Text:
Convergence and limit of $a_1 - a_2 +a_3-a_4 + \cdots$, where $a_n=\frac{1+\frac{1}{2}+\frac{1}{3} + \cdots +\frac{1}{n}}{n}$ 
For $n=1,2,3,...$, define
$$a_n=\frac{1+\frac{1}{2}+\frac{1}{3} + \cdots +\frac{1}{n}}{n}$$
Consider the series $S= a_1 - a_2 +a_3-a_4 + \cdots $. Prove that the series converges conditionally and what is its limit?

Using Liebnitz test I have proved the convergence of S. Using Comparison test I have proved that S is not absolutely convergent. How do I find the sum of the series S? Thank you for your help.
 A: The series of interest is given by $\sum_{n=1}^\infty \frac{(-1)^{n+1}}{n}H_n$ where $H_n =\sum_{k=1}^n \frac1k$.  Inasmuch as $H_n=\log(n)+\gamma +O(1/n)$, the series converges.  Therefore we can write
$$\begin{align}
\sum_{n=1}^\infty \frac{(-1)^{n+1}}{n}H_n&=\sum_{n=1}^\infty \frac{(-1)^{n+1}}{n}\sum_{k=1}^n \frac1k\\\\
&=\sum_{k=1}^\infty \frac1k \sum_{n=k}^\infty \frac{(-1)^{n+1}}{n}\\\\
&=\sum_{k=1}^\infty \sum_{n=0}^\infty \frac{(-1)^{n+k+1}}{k(n+k)}\\\\
&=\sum_{k=1}^\infty \frac{(-1)^{k+1}}{k^2}-\sum_{k=1}^\infty \sum_{n=1}^\infty \frac{(-1)^{n+k}}{k(n+k)}\\\\
&=\frac{\pi^2}{12}-\sum_{k=1}^\infty \sum_{n=1}^\infty \frac{(-1)^{n+k}}{k(n+k)}\tag1\\\\
&=\frac{\pi^2}{12}-\sum_{k=1}^\infty \sum_{n=1}^\infty \left(\frac{(-1)^{n+k}}{nk}-\frac{(-1)^{n+k}}{n(n+k)}\right)\tag2 \\\\
&=\frac{\pi^2}{12}-\log^2(2)+\sum_{k=1}^\infty \sum_{n=1}^\infty \frac{(-1)^{n+k}}{n(n+k)}\tag3
\end{align}$$



The interchange of the order of summation is straightforward to justify and is left to the reader to verify.  In going from $(1)$ to $(2)$ we used partial fraction expansion.

Dataset excerpts:
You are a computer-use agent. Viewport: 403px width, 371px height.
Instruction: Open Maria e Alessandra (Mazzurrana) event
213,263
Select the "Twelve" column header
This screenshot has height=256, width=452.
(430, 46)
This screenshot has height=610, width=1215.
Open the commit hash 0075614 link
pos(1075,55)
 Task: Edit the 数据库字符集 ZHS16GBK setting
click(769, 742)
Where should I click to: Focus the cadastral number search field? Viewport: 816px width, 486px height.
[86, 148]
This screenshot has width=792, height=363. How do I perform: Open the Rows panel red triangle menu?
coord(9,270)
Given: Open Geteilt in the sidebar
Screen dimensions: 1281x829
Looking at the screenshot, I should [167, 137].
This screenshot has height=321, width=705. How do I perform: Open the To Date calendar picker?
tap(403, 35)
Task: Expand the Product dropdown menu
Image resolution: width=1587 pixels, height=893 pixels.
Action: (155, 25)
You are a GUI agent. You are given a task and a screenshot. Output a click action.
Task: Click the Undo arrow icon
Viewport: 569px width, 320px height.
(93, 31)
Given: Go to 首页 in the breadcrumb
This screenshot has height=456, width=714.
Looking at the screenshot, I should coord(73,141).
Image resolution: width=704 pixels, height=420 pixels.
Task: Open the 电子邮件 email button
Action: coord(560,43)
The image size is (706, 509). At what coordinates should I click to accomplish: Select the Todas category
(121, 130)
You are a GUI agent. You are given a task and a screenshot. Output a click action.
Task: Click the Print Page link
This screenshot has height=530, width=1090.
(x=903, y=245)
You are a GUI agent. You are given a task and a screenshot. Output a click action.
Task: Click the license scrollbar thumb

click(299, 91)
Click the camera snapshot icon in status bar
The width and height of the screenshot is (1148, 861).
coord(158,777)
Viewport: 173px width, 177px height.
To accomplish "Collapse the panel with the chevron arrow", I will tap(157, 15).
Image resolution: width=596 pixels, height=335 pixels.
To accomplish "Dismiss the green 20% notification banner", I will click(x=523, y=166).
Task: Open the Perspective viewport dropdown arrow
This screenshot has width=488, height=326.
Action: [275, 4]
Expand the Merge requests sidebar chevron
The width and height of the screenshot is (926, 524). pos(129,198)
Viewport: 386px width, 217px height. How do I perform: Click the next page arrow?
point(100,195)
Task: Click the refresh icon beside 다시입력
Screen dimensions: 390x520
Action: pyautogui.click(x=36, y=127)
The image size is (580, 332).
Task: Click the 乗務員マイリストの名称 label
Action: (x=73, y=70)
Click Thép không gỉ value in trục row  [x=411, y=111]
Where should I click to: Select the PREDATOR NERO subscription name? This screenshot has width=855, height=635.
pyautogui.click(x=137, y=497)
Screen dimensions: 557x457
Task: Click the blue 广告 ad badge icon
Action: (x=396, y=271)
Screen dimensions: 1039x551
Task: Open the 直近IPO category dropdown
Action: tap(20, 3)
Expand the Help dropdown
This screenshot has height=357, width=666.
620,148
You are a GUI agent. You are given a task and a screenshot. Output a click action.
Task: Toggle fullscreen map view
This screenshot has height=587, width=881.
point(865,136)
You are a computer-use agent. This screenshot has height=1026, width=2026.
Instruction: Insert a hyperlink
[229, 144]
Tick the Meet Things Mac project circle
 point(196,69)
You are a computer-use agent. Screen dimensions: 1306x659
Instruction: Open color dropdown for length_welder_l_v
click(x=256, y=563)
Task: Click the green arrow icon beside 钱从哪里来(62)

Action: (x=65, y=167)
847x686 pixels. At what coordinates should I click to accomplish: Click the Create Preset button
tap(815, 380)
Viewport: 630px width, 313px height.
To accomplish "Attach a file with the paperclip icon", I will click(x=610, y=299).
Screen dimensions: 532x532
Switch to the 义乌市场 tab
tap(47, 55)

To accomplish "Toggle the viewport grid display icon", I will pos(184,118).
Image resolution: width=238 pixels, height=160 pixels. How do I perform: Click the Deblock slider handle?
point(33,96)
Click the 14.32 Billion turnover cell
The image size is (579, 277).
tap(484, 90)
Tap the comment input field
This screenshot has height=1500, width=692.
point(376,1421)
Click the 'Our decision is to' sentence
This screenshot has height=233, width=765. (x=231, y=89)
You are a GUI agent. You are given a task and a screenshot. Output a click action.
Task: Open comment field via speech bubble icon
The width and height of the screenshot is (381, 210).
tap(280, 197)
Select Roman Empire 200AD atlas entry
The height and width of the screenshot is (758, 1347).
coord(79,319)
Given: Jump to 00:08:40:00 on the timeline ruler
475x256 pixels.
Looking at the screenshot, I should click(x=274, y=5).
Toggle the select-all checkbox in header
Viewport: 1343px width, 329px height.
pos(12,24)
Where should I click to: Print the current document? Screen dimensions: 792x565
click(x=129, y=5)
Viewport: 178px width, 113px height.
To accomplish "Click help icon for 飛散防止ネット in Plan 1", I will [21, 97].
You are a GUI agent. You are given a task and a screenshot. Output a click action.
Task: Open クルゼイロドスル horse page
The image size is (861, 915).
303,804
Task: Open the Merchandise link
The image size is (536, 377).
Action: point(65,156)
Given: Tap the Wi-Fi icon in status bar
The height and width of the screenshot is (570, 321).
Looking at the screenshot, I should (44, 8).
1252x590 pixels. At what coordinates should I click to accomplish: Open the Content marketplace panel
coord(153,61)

Given request 1:
Summarize the series discussion in two sentences.
Given request 2:
Carry on the series discussion from its final sentence.
The items are separate material that stands apart from the series discussion.

Exercise response 1:
The series discussion defines a_n as the average 1 + 1/2 + ... + 1/n divided by n and asks for proof that S = a_1 − a_2 + a_3 − a_4 + ... converges conditionally and for its sum. The asker has proved convergence and non-absolute convergence but not the sum, and a reply rewrites S as the sum of (−1)^(n+1)H_n/n, changes the order of summation and uses partial fractions to reach π²/12 − log²(2) plus a remaining double sum.

Exercise response 2:
Now, not that the series on the right-hand side of $(3)$ is identical to the series on the right-hand side of $(1)$ (indices interchanged).  Hence, we see that
$$2\sum_{k=1}^\infty \sum_{n=1}^\infty \frac{(-1)^{n+k}}{k(n+k)}=\log^2(2)$$
from which we find that
$$\bbox[5px,border:2px solid #C0A000]{\sum_{n=1}^\infty \frac{(-1)^{n+1}}{n}H_n=\frac{\pi^2}{12}-\frac12\log^2(2)}$$
And we are done.
A: First of all, the generating function of the harmonic numbers is:
$$\sum_{n\ge1}H_nz^{n-1}=-\frac{\ln(1-z)}{z(1-z)}=-\frac{\ln(1-z)}{1-z}-\frac{\ln(1-z)}z,$$
absolutely convergent for $|z|<1$. Integrating, we obtain:
\begin{align}
\sum_{n\ge 1}\frac1{n}H_nz^n&=-\int_0^z\left[\frac{\ln(1-t)}{1-t}+\frac{\ln(1-t)}{t}\right]dt\\
&=\frac12(\ln(1-z))^2+\int_0^z\frac{\ln(1-t)}tdt\ (|z|<1).\end{align}
Now, taking the limit $z\to-1$, we obtain:
\begin{align}\sum_{n\ge 1}\frac{(-1)^n}nH_n&=\frac12(\ln2)^2+\int_0^{-1}\frac{\ln(1-t)}tdt\\
&=\frac12(\ln2)^2-\frac{\pi^2}{12},\end{align}
where the last integral can be evaluated with the same method as done here.

P.S. The exchange of the limit and integral can be justified as follows.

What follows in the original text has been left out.